Work request: Whichever lines of the entries hold the word "computer" should be identified and copied.

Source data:
.....

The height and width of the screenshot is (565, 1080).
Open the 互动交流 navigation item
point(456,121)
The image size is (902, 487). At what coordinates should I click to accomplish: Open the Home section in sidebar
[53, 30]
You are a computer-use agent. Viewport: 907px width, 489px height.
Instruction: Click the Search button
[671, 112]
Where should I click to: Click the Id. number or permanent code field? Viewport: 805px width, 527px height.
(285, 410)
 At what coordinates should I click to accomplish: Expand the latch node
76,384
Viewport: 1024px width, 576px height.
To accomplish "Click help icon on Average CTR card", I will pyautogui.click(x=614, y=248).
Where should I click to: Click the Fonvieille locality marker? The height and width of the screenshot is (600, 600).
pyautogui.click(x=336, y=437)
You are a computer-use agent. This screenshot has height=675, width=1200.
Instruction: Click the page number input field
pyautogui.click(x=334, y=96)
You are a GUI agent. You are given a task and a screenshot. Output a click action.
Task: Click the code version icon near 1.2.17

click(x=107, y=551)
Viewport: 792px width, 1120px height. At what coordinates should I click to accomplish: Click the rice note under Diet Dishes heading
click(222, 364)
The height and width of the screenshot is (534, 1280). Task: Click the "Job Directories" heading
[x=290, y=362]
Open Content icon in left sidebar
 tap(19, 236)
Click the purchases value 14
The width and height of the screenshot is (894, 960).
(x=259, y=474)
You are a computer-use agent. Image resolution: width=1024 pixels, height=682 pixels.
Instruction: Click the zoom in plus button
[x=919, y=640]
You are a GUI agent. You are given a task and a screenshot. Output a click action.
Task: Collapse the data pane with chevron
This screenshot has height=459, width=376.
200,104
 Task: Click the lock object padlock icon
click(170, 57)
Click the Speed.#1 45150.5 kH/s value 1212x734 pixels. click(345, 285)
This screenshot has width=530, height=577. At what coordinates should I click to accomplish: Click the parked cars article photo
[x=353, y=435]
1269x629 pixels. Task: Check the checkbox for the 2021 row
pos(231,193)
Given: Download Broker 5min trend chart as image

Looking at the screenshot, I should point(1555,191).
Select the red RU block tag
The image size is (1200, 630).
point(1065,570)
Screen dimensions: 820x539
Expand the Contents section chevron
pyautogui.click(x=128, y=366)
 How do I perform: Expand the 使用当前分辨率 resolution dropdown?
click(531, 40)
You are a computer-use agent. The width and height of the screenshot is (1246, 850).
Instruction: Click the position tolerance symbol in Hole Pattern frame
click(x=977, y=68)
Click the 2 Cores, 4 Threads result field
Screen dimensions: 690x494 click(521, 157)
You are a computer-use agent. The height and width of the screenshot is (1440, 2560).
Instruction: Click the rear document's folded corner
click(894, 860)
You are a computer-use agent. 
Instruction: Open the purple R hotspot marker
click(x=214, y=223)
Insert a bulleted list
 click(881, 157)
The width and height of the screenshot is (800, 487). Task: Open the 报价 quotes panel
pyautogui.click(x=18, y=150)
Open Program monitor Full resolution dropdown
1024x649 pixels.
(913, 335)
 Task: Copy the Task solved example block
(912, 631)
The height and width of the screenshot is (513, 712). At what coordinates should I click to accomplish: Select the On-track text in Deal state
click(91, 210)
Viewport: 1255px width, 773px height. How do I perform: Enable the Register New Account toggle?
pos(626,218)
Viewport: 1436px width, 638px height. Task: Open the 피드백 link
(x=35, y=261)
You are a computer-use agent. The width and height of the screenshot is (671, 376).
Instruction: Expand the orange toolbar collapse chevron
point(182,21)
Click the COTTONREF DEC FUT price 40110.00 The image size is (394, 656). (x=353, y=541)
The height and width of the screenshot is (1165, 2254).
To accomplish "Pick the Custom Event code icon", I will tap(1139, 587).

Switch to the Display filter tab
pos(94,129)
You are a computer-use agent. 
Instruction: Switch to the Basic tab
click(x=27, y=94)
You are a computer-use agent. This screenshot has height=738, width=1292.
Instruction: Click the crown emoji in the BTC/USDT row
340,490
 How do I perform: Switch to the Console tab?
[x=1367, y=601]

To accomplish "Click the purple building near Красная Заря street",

.....

Response to this task:
You are a computer-use agent. Viewport: 907px width, 489px height.
You are a computer-use agent. This screenshot has height=675, width=1200.
You are a computer-use agent. Image resolution: width=1024 pixels, height=682 pixels.
You are a computer-use agent. The width and height of the screenshot is (1246, 850).
You are a computer-use agent. The height and width of the screenshot is (1440, 2560).
You are a computer-use agent. 
You are a computer-use agent. The width and height of the screenshot is (671, 376).
You are a computer-use agent. 
You are a computer-use agent. This screenshot has height=738, width=1292.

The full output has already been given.